The survival “Rule of Three” says that you can go 3 minutes without air, 3 hours without shelter (from heat or cold), 3 days without water and 3 weeks without food. That means that water is one of the first things you have to think about in a survival situation. Your body is about 75% water.
If it’s hot outside, you can easily collect water from non-poisonous leafy trees using a plastic bag. Clear works best, like a large oven bag. (Ours was for turkeys!)
Yesterday, we took 2 bags outside and put them over tree branches, enclosing as many maple leaves as we could and putting a small rock in the corner of each bag to weight them. Finally, we tied them around each branch securely with a twisty-tie. What else could you use if you didn’t have a tie? A shoelace? After 24 hours, we collected our water by cutting the corner of the bag and collecting it in a clear bottle.

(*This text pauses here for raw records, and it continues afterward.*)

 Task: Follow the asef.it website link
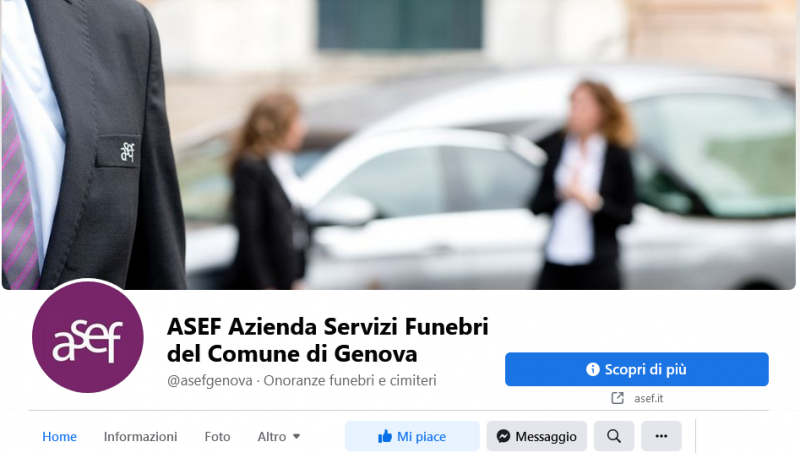click(648, 398)
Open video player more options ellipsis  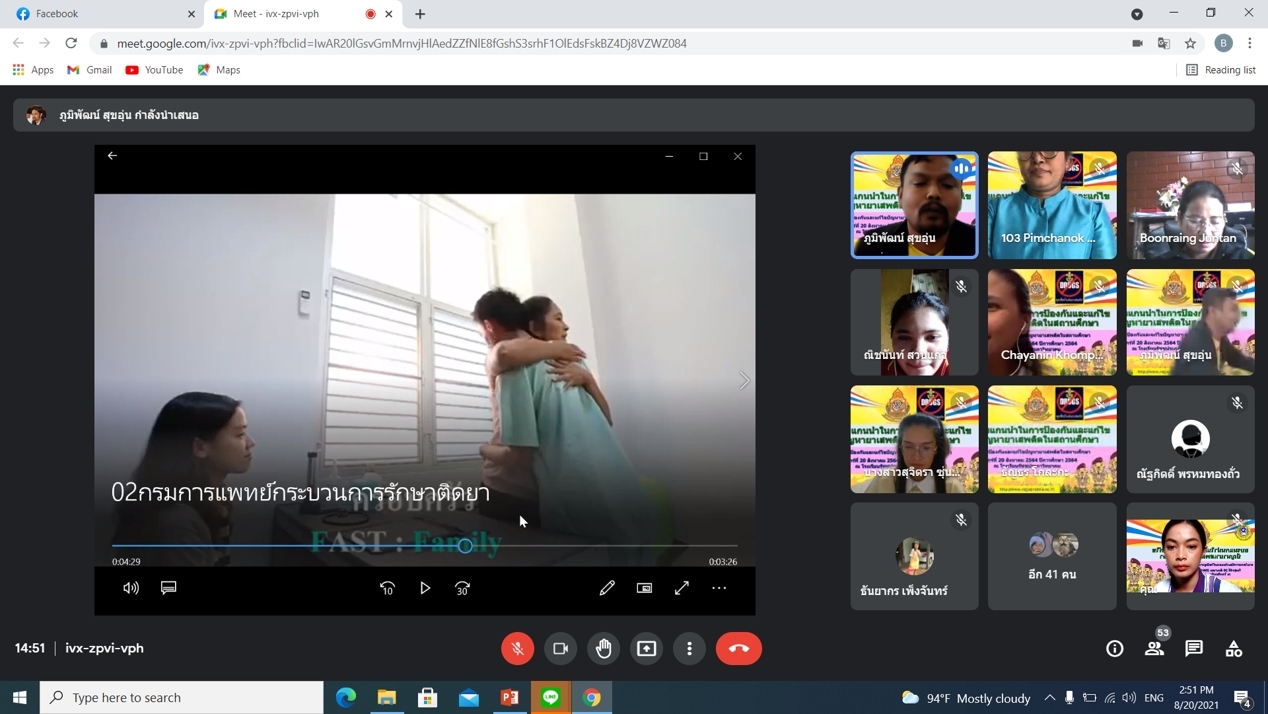[719, 588]
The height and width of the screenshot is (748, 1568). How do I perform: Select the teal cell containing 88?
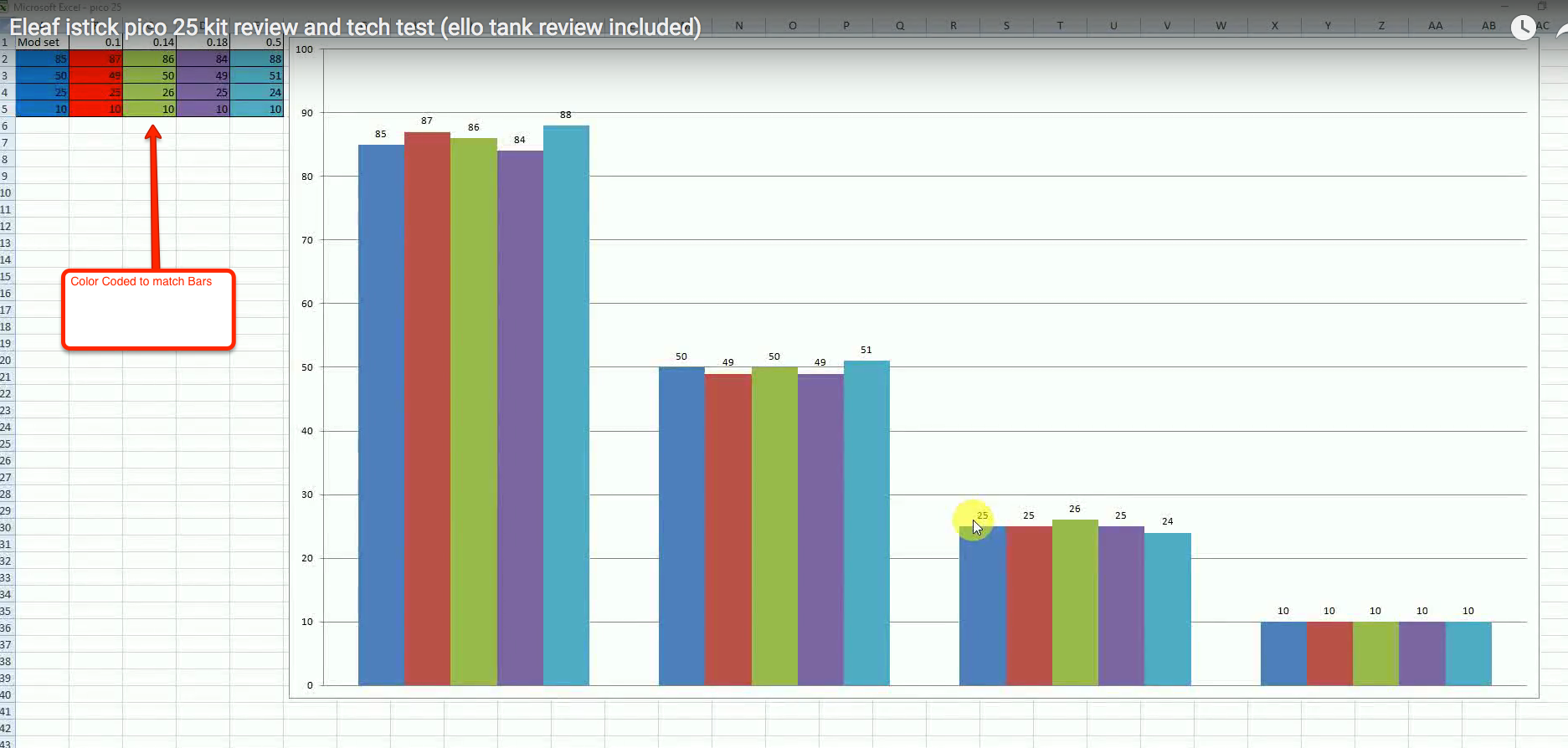click(x=257, y=59)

Katniss had iodine to purify her water, but if you don’t have a water filter or iodine tablets to kill harmful bacteria, viruses and parasites, you could filter the clear water from plant transpiration through cloth, like a tee shirt or bandana, and leave it in a clear bottle in the sun for 6-10 hours to kill most pathogens. Don’t try drinking the water you get from this experiment, as it may not be safe!
Why to trees produce water? All plants carry water from their roots to small pores called stromata on the underside of their leaves. These pores release water into the air in a process called transpiration. Transpiration helps cool plants, but is also involved in moving nutrients from root to leaf. Plants transpire the most on hot, dry days and trees that have gotten plenty of water give off the most water. According to the U.S. Geological Survey, a large Oak tree can transpire 40,000 gallons of water a year! Our area is very dry at the moment. We probably could have collected more water from our tree following some rain!
So, as of today, our survival kit will include a pocket knife, a clear plastic oven bag, and a bandana. What should we add next?